The audit report lists the percentage of complete records for each field, along with the number of valid, null, and blank values. You can choose to impute missing values for specific fields as appropriate, and then generate a SuperNode to apply these transformations.

  1. In the Impute Missing column, specify the type of values you want to impute, if any. You can choose to impute blanks, nulls, both, or specify a custom condition or expression that selects the values to impute.

    There are several types of missing values recognized by IBM® SPSS® Modeler:

    • Null or system-missing values. These are nonstring values that have been left blank in the database or source file and have not been specifically defined as "missing" in a source or Type node. System-missing values are displayed as $null$. Note that empty strings are not considered nulls in IBM SPSS Modeler, although they may be treated as nulls by certain databases.
    • Empty strings and white space. Empty string values and white space (strings with no visible characters) are treated as distinct from null values. Empty strings are treated as equivalent to white space for most purposes. For example, if you select the option to treat white space as blanks in a source or Type node, this setting applies to empty strings as well.
    • Blank or user-defined missing values. These are values such as unknown, 99, or –1 that are explicitly defined in a source node or Type node as missing. Optionally, you can also choose to treat nulls and white space as blanks, which allows them to be flagged for special treatment and to be excluded from most calculations. For example, you can use the @BLANK function to treat these values, along with other types of missing values, as blanks.
  2. In the Method column, specify the method you want to use.

    The following methods are available for imputing missing values:

    Fixed. Substitutes a fixed value (either the field mean, midpoint of the range, or a constant that you specify).

    Random. Substitutes a random value based on a normal or uniform distribution.

    Expression. Allows you to specify a custom expression. For example, you could replace values with a global variable created by the Set Globals node.
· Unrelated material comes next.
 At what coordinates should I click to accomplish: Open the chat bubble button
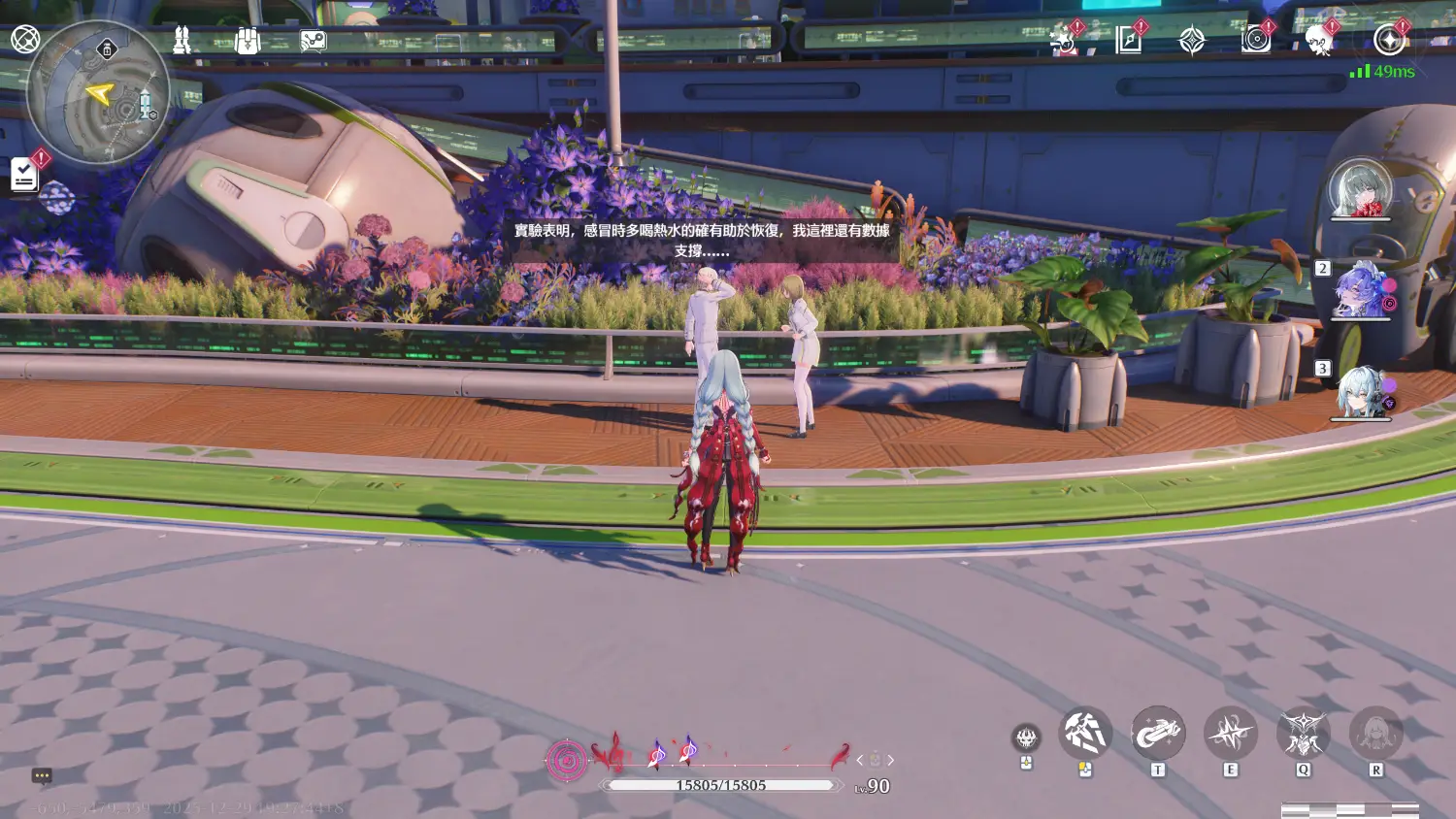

    Algorithm. Substitutes a value predicted by a model based on the C&RT algorithm. For each field imputed using this method, there will be a separate C&RT model, along with a Filler node that replaces blanks and nulls with the value predicted by the model. A Filter node is then used to remove the prediction fields generated by the model.
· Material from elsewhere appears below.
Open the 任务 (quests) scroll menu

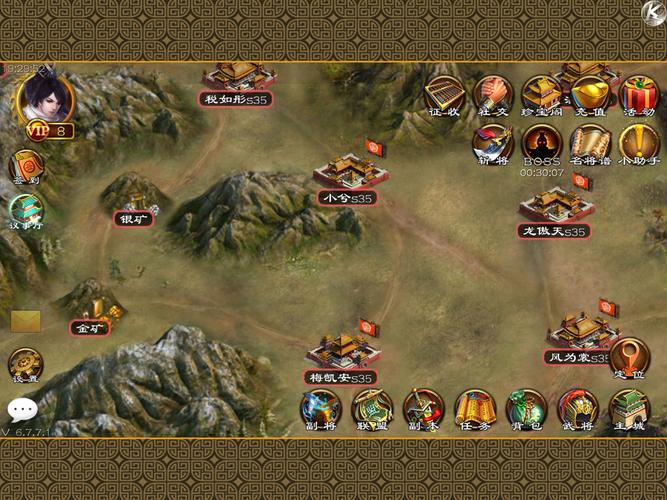(x=475, y=408)
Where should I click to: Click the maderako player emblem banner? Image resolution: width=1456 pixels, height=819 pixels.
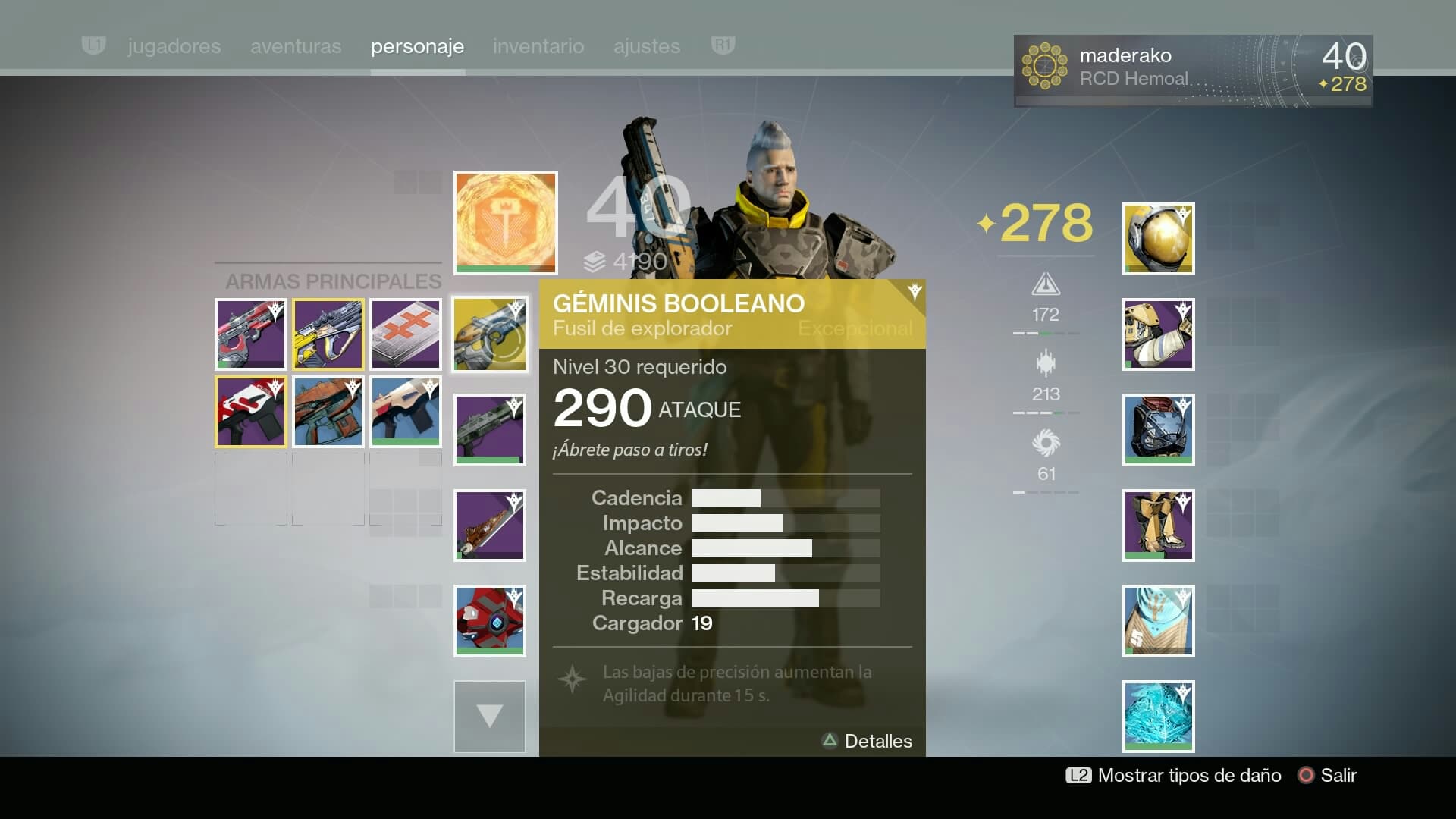tap(1193, 71)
  3. To generate a Missing Values SuperNode, from the menus choose:

    Generate > Missing Values SuperNode

    The Missing Values SuperNode dialog box is displayed.

  4. Select All fields or Selected fields only, and specify a sample size if desired. (The specified sample is a percentage; by default, 10% of all records are sampled.)
  5. Click OK to add the generated SuperNode to the stream canvas.
  6. Attach the SuperNode to the stream to apply the transformations.

Within the SuperNode, a combination of model nugget, Filler, and Filter nodes is used as appropriate. To understand how it works, you can edit the SuperNode and click Zoom In, and you can add, edit, or remove specific nodes within the SuperNode to fine-tune the behavior.